This year I finally joined Twitter which, as a wise-cracking, smart-arse, mentally unstable narcissist with self-esteem issues, turned out to be a perfect platform for me (though for those exact same reasons I think I’ll have to exercise a bit more caution with it in future). One of the first things that happened was a throwaway comment about a midwich remix project ballooning into an actual album that had to be retroactively called into existence. The final release six weeks later contained 27 re-workings of tracks from my back catalogue and lasted a total of 3 hours 40 minutes. The process was humbling, exhilarating, joyful and unprecedented in my personal experience.
The album remains available here (along with more detail as to its construction). If you don’t already have it, I recommend you treat yourself with that Christmas money from Gran. I’m charging a fiver for the download and all dough raised is being given to The Red Cross. The total donated so far, after PayPal and Bandcamp fees, is something like £180. When I reached a ton I had a giant-cheque-handing-over-ceremony, again following whims blurted out on Twitter.
Many, many thanks to all involved – you are elite members of the pantheon of the righteous.

—————

▶ [Task objective]
Continue the post about the remix album for the Red Cross, starting right after its last sentence.

▶ [Dataset extract]

—————

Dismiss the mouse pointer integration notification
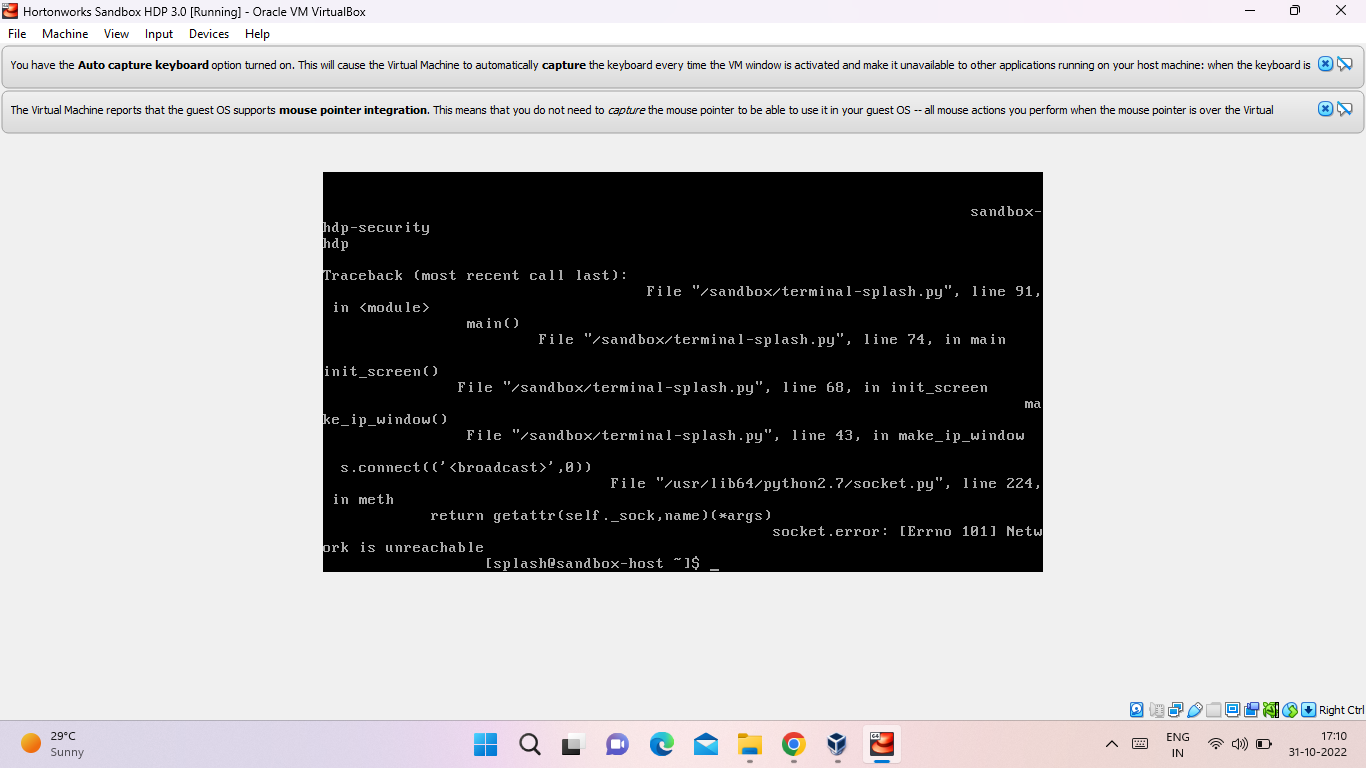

—————

▶ [Answer for this exercise]
—ooOoo—
BOY!! DIM THE LIGHTS. What? Oh yes, we’re outside aren’t we. Fetch me a shortbread biscuit then. What do you mean there are none left? Well, just give me the one you are holding. Gah! The impertinence! Anyway, finally we come to the two main categories…
—ooOoo—
2. The Label of the Year Award
Joe goes for No Basement is Deep Enough:
You could easily mistake No Basement is Deep Enough’s tape goof for a zany Zappa-esque prank. But peel away the layers; brush the fringe to one side, open that single plush tit and you are rewarded with some amazing music. Almost like a wonky Finders Keepers NBIDE have unveiled some new ghouls and re-released some remarkable old gizzards (Alvaro – The Chilean with the Singing Nose, Ludo Mich and Sigtryggur Berg Sigmarsson) in frankly outrageous packaging. Old or new, experimental classicists or gutter-dwelling hobo these gonks are pure trippin’ for ears.
Yeah, I’ve been involved as a one of these gonks this year but I think that means I can give you an extra bit of insight into how curator Ignace De Bruyn and designer Milja Radovanović are such wonderful human beings. I told them about getting some mentions in The Wire (Ed – you’ll love this) and they didn’t give a shit. “Ha, we always get mentioned in The Wire without any clue how, what, where, when” said Ignace, “and let’s keep it like that” he chortled into his waffle.
Luke narrows it down to two:
Beartown Records. A consistent champion of no audience sounds and nice and cheap, they sent me a parcel addressed to Luke ‘ the sick’ Vollar which contained a postcard with ‘sorry just sorry’ written on it. For this reason they are my label of the year.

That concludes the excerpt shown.